• [TASK GOAL]:
Extract the full set of records that follows, word for word.

• [LISTED ENTRIES]:
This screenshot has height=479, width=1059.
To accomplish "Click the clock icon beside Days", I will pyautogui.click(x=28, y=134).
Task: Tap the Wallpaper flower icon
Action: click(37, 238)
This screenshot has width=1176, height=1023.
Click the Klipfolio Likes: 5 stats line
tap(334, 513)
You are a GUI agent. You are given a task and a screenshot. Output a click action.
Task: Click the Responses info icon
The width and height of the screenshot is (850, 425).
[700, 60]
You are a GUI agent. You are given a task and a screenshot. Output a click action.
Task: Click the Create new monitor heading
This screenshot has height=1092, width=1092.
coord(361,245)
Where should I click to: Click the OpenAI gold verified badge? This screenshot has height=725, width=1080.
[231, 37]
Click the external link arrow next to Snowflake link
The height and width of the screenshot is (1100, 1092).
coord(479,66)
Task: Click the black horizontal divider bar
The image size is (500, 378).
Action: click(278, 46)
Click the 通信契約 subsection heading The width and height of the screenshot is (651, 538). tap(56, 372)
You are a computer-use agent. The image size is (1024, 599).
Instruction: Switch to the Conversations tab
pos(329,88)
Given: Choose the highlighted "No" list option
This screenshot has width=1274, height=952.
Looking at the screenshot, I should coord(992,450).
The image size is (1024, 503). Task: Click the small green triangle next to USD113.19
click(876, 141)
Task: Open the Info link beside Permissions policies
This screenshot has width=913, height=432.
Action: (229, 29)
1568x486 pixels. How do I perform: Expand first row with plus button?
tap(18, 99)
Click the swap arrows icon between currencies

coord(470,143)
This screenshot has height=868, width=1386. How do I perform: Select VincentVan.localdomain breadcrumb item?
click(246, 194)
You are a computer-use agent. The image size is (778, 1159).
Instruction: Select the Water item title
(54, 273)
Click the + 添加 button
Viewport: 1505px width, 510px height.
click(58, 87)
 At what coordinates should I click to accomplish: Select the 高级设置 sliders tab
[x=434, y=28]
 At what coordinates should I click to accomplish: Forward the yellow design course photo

• [ANSWER SECTION]:
This screenshot has height=479, width=1059.
To accomplish "Click the clock icon beside Days", I will pyautogui.click(x=28, y=134).
Task: Tap the Wallpaper flower icon
Action: click(37, 238)
This screenshot has width=1176, height=1023.
Click the Klipfolio Likes: 5 stats line
tap(334, 513)
You are a GUI agent. You are given a task and a screenshot. Output a click action.
Task: Click the Responses info icon
The width and height of the screenshot is (850, 425).
[700, 60]
You are a GUI agent. You are given a task and a screenshot. Output a click action.
Task: Click the Create new monitor heading
This screenshot has height=1092, width=1092.
coord(361,245)
Where should I click to: Click the OpenAI gold verified badge? This screenshot has height=725, width=1080.
[231, 37]
Click the external link arrow next to Snowflake link
The height and width of the screenshot is (1100, 1092).
coord(479,66)
Task: Click the black horizontal divider bar
The image size is (500, 378).
Action: click(278, 46)
Click the 通信契約 subsection heading The width and height of the screenshot is (651, 538). tap(56, 372)
You are a computer-use agent. The image size is (1024, 599).
Instruction: Switch to the Conversations tab
pos(329,88)
Given: Choose the highlighted "No" list option
This screenshot has width=1274, height=952.
Looking at the screenshot, I should coord(992,450).
The image size is (1024, 503). Task: Click the small green triangle next to USD113.19
click(876, 141)
Task: Open the Info link beside Permissions policies
This screenshot has width=913, height=432.
Action: (229, 29)
1568x486 pixels. How do I perform: Expand first row with plus button?
tap(18, 99)
Click the swap arrows icon between currencies

coord(470,143)
This screenshot has height=868, width=1386. How do I perform: Select VincentVan.localdomain breadcrumb item?
click(246, 194)
You are a computer-use agent. The image size is (778, 1159).
Instruction: Select the Water item title
(54, 273)
Click the + 添加 button
Viewport: 1505px width, 510px height.
click(58, 87)
 At what coordinates should I click to accomplish: Select the 高级设置 sliders tab
[x=434, y=28]
 At what coordinates should I click to accomplish: Forward the yellow design course photo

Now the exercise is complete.